• Raw data:
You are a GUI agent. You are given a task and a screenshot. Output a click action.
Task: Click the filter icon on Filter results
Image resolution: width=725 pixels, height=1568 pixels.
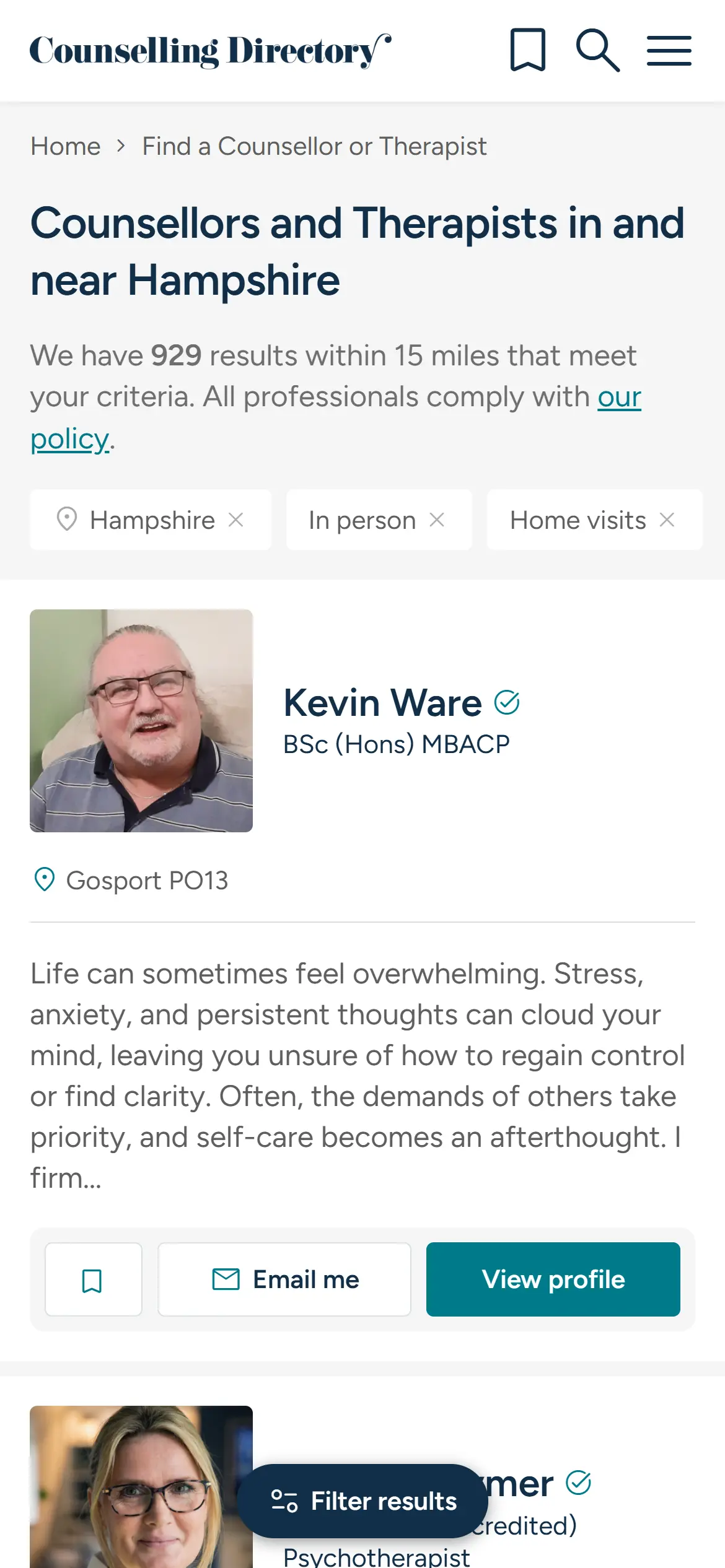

...

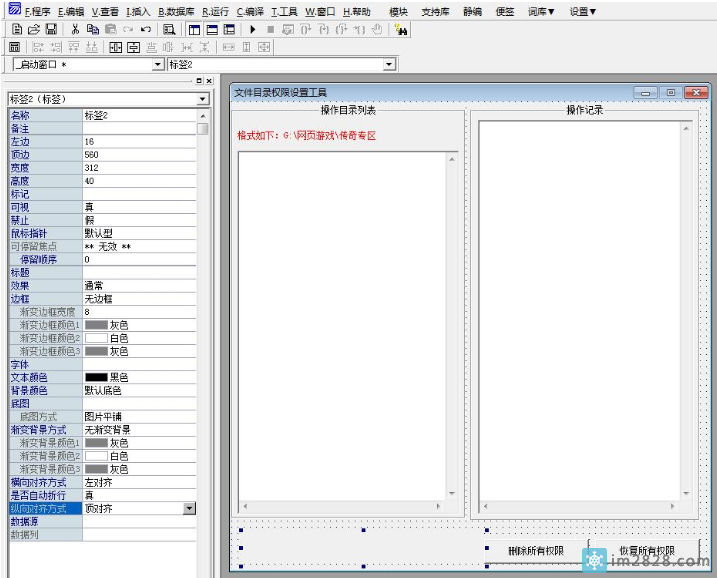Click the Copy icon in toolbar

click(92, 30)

• Aim of the exercise:
What you return must be an exact retyping of the lines above starting at the line with "You are a GUI" and ending at the line with "Image resolution: width=725", and nothing besides.

• Answer space:
You are a GUI agent. You are given a task and a screenshot. Output a click action.
Task: Click the filter icon on Filter results
Image resolution: width=725 pixels, height=1568 pixels.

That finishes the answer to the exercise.